This thread has been locked.

If you have a related question, please click the "Ask a related question" button in the top right corner. The newly created question will be automatically linked to this question.

Question about the simulation on DM6446

Hi,

I want to test the performance of some loop like the following.

#include <std.h>

#include <log.h>
#include <clk.h>
#include "Cachecfg.h"

#define N 1024

int a[N], b[N], c[N];

Void myTask();

/*
* ======== main ========
*/
Void main()
{
LOG_printf(&trace, "hello world!");

/* fall into DSP/BIOS idle loop */
return;
}

Void myTask()
{
// int a[N], b[N];
int i, sum;
// Float timeout, milliSecsPerIntr, cycles;
LgUns start, stop, result;

sum = 0;
for(i = 0; i < N; i++)
{
a[i] = i;
b[i] = i;
}

start = CLK_gethtime();

#pragma MUST_ITERATE(N, , N)
for(i = 0; i < N; i++)
sum += a[i] * b[i];

stop = CLK_gethtime();
result = stop - start;

LOG_printf(&trace, "The result is: %d\n", result);
LOG_printf(&trace, "The sum is: %d\n", sum);
}

And the pipeline information is like this.

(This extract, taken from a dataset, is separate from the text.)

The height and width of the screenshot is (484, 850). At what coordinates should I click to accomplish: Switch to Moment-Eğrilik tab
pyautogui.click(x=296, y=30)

;*----------------------------------------------------------------------------*
;* SOFTWARE PIPELINE INFORMATION
;*
;* Loop found in file : ../clk.c
;* Loop source line : 44
;* Loop opening brace source line : 45
;* Loop closing brace source line : 45
;* Known Minimum Trip Count : 1024
;* Known Maximum Trip Count : 1024
;* Known Max Trip Count Factor : 1024
;* Loop Carried Dependency Bound(^) : 0
;* Unpartitioned Resource Bound : 1
;* Partitioned Resource Bound(*) : 1
;* Resource Partition:
;* A-side B-side
;* .L units 0 0
;* .S units 0 0
;* .D units 1* 1*
;* .M units 1* 0
;* .X cross paths 1* 0
;* .T address paths 1* 1*
;* Long read paths 0 0
;* Long write paths 0 0
;* Logical ops (.LS) 0 0 (.L or .S unit)
;* Addition ops (.LSD) 1 0 (.L or .S or .D unit)
;* Bound(.L .S .LS) 0 0
;* Bound(.L .S .D .LS .LSD) 1* 1*
;*
;* Searching for software pipeline schedule at ...
;* ii = 1 Schedule found with 10 iterations in parallel
;* Done
;*
;* Loop will be splooped
;* Collapsed epilog stages : 0
;* Collapsed prolog stages : 0
;* Minimum required memory pad : 0 bytes
;*
;* Minimum safe trip count : 1
;*
;* If you know that this loop will always execute at a multiple of <2048> and at least <2048> times, try adding "#pragma MUST_ITERATE(2048, ,2048)" just before the loop.
;*----------------------------------------------------------------------------*
$C$L4: ; PIPED LOOP PROLOG
.dwpsn file "../clk.c",line 44,column 0,is_stmt

SPLOOPD 1 ;10 ; (P)
|| MV .L1 A10,A5
|| MV .L2 B10,B5 ; |44|
|| MVC .S2 B5,ILC

;** --------------------------------------------------------------------------*
$C$L5: ; PIPED LOOP KERNEL
$C$DW$L$_myTask$7$B:
.dwpsn file "../clk.c",line 45,column 0,is_stmt

SPMASK L1
|| MV .L1 A4,A11 ; |41|
|| LDW .D1T1 *A5++,A4 ; |45| (P) <0,0>
|| LDW .D2T2 *B5++,B4 ; |45| (P) <0,0>

NOP 4
MPY32 .M1X B4,A4,A3 ; |45| (P) <0,5>
NOP 2

SPMASK L1
|| ZERO .L1 A6 ; |34|

SPKERNEL 5,0
|| ADD .L1 A3,A6,A6 ; |45| <0,9>

$C$DW$L$_myTask$7$E:
;** --------------------------------------------------------------------------*
$C$L6: ; PIPED LOOP EPILOG
$C$DW$12 .dwtag DW_TAG_TI_branch
.dwattr $C$DW$12, DW_AT_low_pc(0x00)
.dwattr $C$DW$12, DW_AT_name("_CLK_gethtime")
.dwattr $C$DW$12, DW_AT_TI_call
CALL .S2 _CLK_gethtime ; |47|
ADDKPC .S2 $C$RL1,B3,3 ; |47|
MV .L2X A6,B10
$C$RL1: ; CALL OCCURS {_CLK_gethtime} {0} ; |47|

I notice that  ii = 1 . Then, I test the program on DM6446 with two types of simulation.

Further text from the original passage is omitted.